Personal information
- Full name: Lloyd Hudson
- Born: 10 June 1923 Kempsey, New South Wales, Australia
- Died: 2 November 2015 (aged 92) Kempsey, New South Wales, Australia

Playing information
- Position: Prop
Club
| Years | Team | Pld | T | G | FG | P |
| 1950–55 | North Sydney | 89 | 17 | 0 | 0 | 51 |
Representative
| Years | Team | Pld | T | G | FG | P |
| 1953 | New South Wales | 2 | 0 | 0 | 0 | 0 |
| 1957 | NSW Country | 1 | 0 | 0 | 0 | 0 |
- Source:
- Relatives: Alf Faull (cousin) Cec Waters (cousin)

= Lloyd Hudson =

Australian rugby league footballer

Lloyd Hudson (1923-2015) was an Australian rugby league footballer who played in the 1950s.
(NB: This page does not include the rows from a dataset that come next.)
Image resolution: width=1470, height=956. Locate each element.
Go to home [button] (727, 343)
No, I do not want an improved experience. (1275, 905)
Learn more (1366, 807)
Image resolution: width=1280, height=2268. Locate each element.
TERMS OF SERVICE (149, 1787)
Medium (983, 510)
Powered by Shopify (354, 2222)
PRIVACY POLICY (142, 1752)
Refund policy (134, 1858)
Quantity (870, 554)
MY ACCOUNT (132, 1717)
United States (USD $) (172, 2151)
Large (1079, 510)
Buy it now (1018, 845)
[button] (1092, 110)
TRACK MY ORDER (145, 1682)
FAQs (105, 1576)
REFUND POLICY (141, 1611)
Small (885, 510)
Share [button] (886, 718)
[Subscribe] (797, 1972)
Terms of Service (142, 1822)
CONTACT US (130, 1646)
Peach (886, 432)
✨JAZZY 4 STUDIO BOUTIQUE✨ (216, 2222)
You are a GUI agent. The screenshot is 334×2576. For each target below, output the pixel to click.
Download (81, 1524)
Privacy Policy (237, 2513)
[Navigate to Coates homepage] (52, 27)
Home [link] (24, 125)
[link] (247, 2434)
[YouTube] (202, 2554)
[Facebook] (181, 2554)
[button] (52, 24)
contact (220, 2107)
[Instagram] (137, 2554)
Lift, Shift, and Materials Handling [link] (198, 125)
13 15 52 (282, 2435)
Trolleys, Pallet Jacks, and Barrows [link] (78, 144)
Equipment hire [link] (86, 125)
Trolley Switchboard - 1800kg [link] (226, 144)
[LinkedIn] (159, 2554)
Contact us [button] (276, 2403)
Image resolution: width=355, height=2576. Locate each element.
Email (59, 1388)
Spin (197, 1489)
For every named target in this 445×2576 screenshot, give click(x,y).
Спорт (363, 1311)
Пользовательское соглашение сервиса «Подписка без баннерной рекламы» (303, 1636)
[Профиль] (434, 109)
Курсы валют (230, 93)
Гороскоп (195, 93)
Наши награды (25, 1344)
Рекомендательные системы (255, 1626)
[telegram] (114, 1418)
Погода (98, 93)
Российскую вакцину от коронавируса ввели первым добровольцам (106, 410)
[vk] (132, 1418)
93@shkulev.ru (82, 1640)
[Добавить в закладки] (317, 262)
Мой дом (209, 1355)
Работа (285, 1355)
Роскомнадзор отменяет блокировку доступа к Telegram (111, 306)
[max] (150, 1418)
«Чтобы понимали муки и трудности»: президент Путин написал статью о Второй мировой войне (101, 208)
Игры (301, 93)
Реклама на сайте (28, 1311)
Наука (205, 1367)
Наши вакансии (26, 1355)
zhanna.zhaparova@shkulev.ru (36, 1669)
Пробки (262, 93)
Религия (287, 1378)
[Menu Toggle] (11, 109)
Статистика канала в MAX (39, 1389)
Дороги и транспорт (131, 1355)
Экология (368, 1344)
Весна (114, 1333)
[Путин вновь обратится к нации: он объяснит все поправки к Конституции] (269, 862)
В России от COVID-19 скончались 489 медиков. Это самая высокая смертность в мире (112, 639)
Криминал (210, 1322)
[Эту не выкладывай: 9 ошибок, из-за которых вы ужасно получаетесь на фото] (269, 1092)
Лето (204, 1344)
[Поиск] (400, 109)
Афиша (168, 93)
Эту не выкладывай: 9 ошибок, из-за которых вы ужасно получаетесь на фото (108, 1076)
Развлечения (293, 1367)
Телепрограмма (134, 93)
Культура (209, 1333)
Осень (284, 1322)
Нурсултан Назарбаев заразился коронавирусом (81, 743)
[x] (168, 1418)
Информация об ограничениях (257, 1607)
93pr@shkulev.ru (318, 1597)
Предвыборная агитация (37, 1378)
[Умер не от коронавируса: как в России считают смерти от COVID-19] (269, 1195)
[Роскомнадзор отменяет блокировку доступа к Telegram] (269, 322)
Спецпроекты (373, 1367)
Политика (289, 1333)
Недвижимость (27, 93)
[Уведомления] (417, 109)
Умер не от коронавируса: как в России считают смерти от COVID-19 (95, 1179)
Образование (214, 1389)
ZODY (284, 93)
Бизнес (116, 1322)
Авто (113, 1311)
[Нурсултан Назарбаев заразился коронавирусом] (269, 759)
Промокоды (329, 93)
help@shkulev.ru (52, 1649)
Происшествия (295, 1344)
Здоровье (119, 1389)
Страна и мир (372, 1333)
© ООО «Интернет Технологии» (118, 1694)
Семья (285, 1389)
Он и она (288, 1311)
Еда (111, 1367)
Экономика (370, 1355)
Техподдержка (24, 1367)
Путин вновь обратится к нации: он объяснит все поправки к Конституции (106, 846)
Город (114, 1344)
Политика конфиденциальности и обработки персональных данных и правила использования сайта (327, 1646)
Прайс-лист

He played in the NSWRFL premiership for North Sydney and represented both New South Wales and New South Wales Country.

==Early life==
Hudson was born and raised in Kempsey, New South Wales. Hudson played his junior rugby league in the local area before joining the Australian Army at the age of 18. Hudson served in World War 2 and returned to Australia in 1946. While in the army, Hudson became involved in boxing and won the army boxing title. In 1947, Hudson played in the local Kempsey competition again until he was persuaded by his older cousin Cec Waters (who went on to play 145 games for Norths) to sign with the club.

==Playing career==
Hudson made his first grade debut for Norths in 1950. In 1952 and 1953, Norths made the preliminary finals but fell short of a grand final appearance on both occasions. Hudson was selected to represent New South Wales in the 1953 interstate series against Queensland. In 1954, Norths had problems finding Hudson suitable accommodation and due to the residency rules at the time had to release the player. In 1955, Hudson rejoined Norths for one final season before leaving the club.

Hudson then returned to Kempsey and became captain-coach of Central Kempsey for many years. At the age of 39, he took Central Kempsey to the premiership in his final year as a player. He died on 2 November 2015.